• _EXTRACT TO READ_:
################

Pot And Psychosis
 Dutch researchers have found a link between pot use and psychosis among teenagers. They also found that the link may run in the another direction: that there is a link between teenagers with psychotic symptoms and later marijuana use. Wikipedia

Medical marijuana advocates are hoping an impending court case will force the government to re-evaluate the potential upsides of cannabis use.

Under the Controlled Substances Act, the federal government currently classifies cannabis as a Schedule 1 drug, meaning it carries a high risk of abuse and no proven medical value. The classification puts cannabis on par with substances like heroin and MDMA, or ecstasy.

Advocates argue that equating marijuana with dangerous drugs like heroin is ludicrous. The categorization means doctors are prohibited from prescribing marijuana, and makes conducting research on the potential medical benefits of cannabis prohibitively difficult.

################

• _EXCERPTED DATA_:

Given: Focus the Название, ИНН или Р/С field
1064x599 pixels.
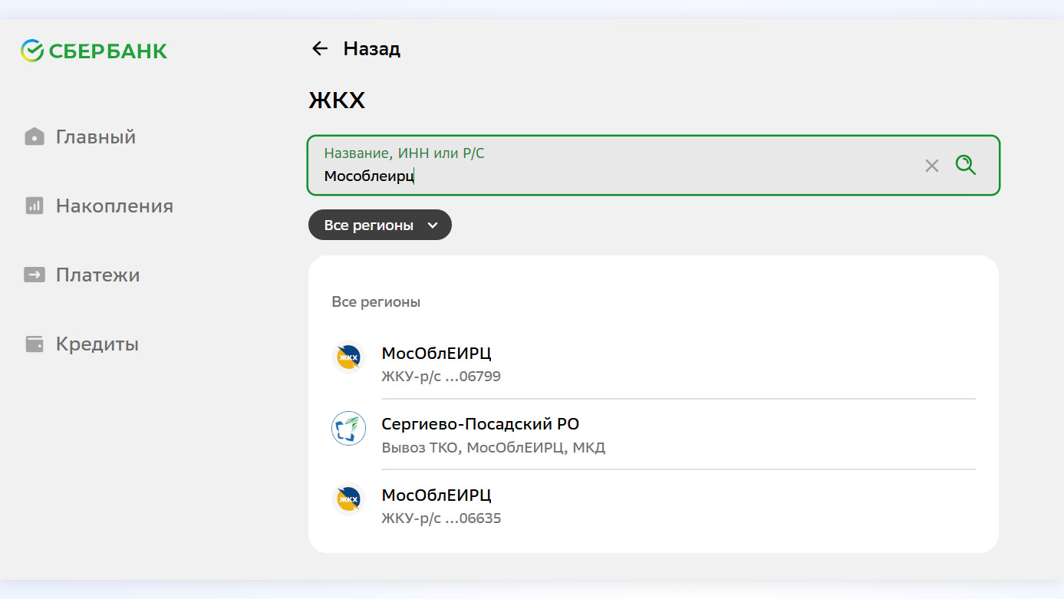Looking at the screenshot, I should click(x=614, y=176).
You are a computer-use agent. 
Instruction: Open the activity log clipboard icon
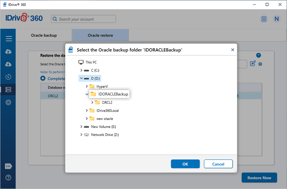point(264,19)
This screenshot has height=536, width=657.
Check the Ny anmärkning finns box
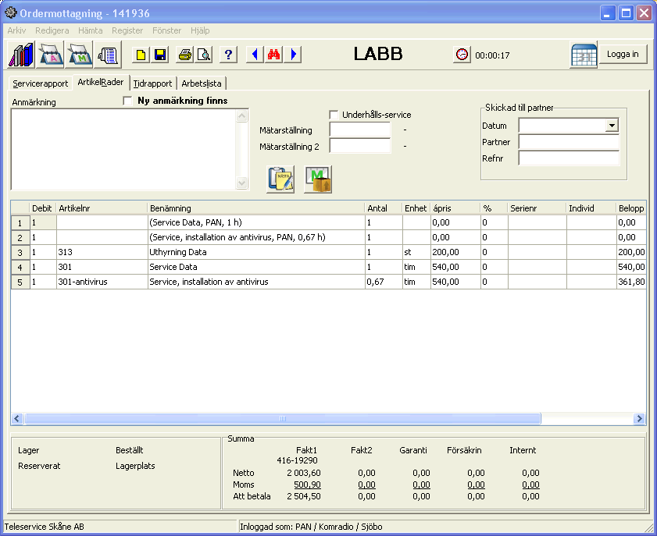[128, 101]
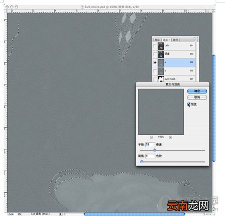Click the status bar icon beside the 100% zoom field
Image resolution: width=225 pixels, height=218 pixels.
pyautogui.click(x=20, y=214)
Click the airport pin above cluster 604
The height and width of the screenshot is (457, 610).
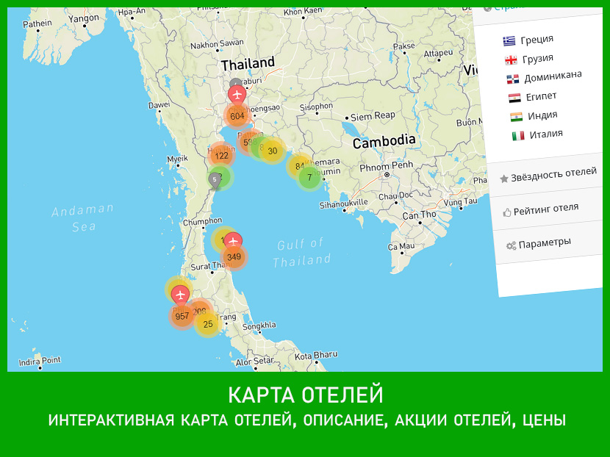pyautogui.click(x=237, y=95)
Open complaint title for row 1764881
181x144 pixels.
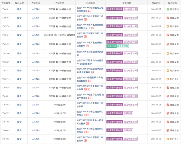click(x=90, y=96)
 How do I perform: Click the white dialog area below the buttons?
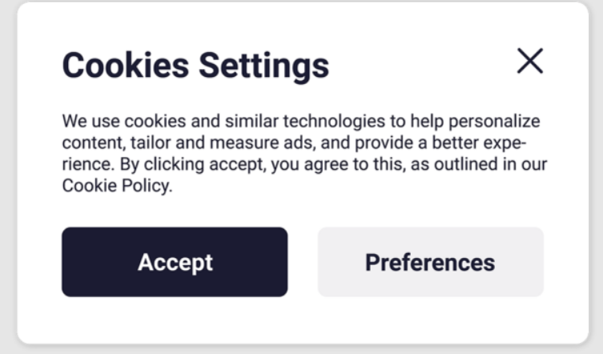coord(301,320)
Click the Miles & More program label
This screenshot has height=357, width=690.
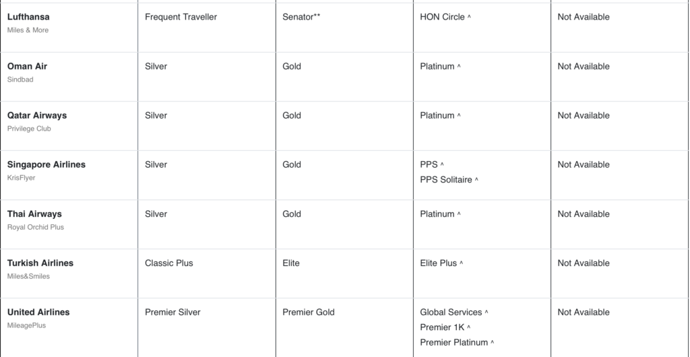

################

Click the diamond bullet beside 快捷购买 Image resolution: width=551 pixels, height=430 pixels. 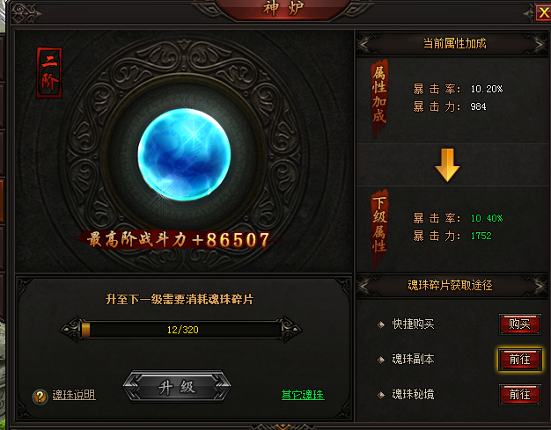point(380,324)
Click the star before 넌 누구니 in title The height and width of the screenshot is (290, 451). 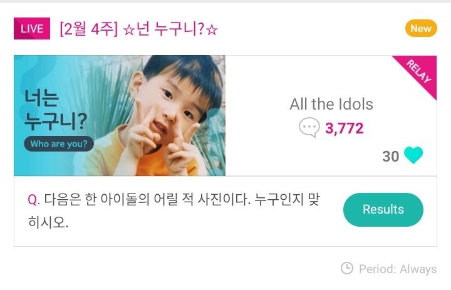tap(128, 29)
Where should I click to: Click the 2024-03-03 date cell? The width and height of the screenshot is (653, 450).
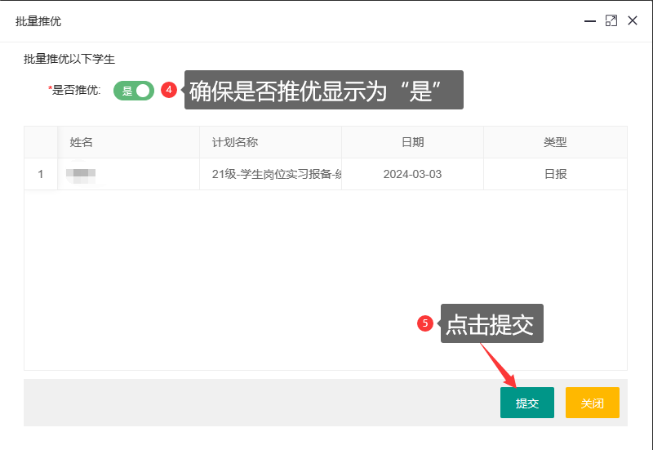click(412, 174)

################

• _USING THE INFORMATION_:
1: In the marijuana article, copy the passage from "Advocates argue that" to "cannabis prohibitively difficult.", and swap "ludicrous" for "absurd".
2: According to the marijuana article, under which law does the federal government classify cannabis as a Schedule 1 drug?
The items above are separate material and have nothing to do with the marijuana article.

• _RESPONSES PER TASK_:
1:
Advocates argue that equating marijuana with dangerous drugs like heroin is absurd. The categorization means doctors are prohibited from prescribing marijuana, and makes conducting research on the potential medical benefits of cannabis prohibitively difficult.

2: The Controlled Substances Act.